Signal Momentum Chart
Quarterly net bull/bear signal ratio. Click nodes to select a quarter.
Signal Timeline
8 of 12Filing History
Intrusion Inc.'s Q1 2026 filing reveals a company caught between a promising product pivot and a precarious financial reality. The tension lies in the contrast between the 'backlog' narrative—highlighted by rising deferred revenue and a new state contract—and the immediate cash burn that has led to a significant deepening of operating losses. The company is betting that its transition to a SaaS-based model will trigger a rapid revenue acceleration that outpaces its current burn rate. Investors are now faced with a high-stakes trade-off: the potential for an earnings explosion as deferred contracts are recognized versus the risk of a liquidity crisis or delisting. The $3.0 million note provides a temporary reprieve, but the fundamental challenge remains the company's extreme dependence on a few government entities and the inherent volatility of federal procurement cycles. Ultimately, the trajectory of the company will depend on the speed at which the $3.9 million state contract and the INTRUSION Shield subscriptions convert into cash.
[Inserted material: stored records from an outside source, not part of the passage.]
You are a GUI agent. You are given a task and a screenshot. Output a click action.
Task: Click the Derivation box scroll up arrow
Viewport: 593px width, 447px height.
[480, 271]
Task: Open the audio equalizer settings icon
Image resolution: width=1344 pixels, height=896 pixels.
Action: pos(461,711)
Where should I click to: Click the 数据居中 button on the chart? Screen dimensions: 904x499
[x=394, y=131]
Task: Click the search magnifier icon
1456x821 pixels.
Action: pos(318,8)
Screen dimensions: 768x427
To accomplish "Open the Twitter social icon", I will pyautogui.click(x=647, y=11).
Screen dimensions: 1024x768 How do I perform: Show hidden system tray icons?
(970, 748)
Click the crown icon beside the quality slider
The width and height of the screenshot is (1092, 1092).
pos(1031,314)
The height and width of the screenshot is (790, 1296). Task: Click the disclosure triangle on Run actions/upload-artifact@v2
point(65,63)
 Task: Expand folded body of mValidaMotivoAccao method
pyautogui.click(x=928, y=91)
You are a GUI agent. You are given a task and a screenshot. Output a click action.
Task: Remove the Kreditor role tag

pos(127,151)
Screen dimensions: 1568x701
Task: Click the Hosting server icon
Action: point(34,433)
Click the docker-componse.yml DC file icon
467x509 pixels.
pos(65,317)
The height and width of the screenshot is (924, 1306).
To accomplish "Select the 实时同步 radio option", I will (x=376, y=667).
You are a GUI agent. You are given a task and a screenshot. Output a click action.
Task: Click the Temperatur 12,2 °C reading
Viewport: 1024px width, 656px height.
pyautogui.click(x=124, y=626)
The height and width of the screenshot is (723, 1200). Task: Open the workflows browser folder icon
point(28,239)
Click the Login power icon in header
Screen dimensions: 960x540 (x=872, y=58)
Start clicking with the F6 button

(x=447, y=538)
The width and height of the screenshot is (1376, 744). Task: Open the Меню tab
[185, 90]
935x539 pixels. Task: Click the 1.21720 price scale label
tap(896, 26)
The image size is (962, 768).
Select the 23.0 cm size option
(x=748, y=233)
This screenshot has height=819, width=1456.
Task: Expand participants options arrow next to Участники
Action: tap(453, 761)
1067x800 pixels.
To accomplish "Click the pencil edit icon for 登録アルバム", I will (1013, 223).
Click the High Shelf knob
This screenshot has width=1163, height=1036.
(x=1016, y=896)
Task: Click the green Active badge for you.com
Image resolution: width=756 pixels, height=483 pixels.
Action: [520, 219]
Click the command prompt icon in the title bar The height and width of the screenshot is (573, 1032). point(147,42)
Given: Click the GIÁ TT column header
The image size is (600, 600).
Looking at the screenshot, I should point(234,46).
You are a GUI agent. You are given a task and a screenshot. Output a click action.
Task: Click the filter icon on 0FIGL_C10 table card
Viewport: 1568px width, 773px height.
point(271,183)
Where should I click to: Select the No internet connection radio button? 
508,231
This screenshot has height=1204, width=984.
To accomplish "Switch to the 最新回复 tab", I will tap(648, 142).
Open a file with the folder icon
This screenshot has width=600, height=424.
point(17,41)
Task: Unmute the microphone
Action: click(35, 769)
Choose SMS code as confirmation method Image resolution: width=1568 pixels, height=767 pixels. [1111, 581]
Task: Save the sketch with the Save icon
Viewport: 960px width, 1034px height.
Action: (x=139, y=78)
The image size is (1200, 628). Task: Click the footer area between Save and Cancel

If the company can stabilize its bid price and execute on its pipeline, it may survive; otherwise, the growing accumulated deficit and negative working capital suggest a fragile foundation.
Intrusion, Inc. is now entering a critical 180-day window to avoid delisting from the Nasdaq Capital Market after failing to maintain a minimum bid price of $1.00. While the company remains listed for now, the filing highlights a precarious balance between a forced strategic reset and a fundamental collapse. Investors are essentially weighing whether the company can leverage this grace period to implement a viable recovery plan or if the compliance notice is simply a lagging indicator of a deteriorating business model that cannot sustain its listing requirements.
Disclaimer: The synthesis provided is generated by AI models and should not be construed as investment advice. Analysis is based solely on regulatory data present at the time of publication. Consult a financial advisor for specific investment strategies.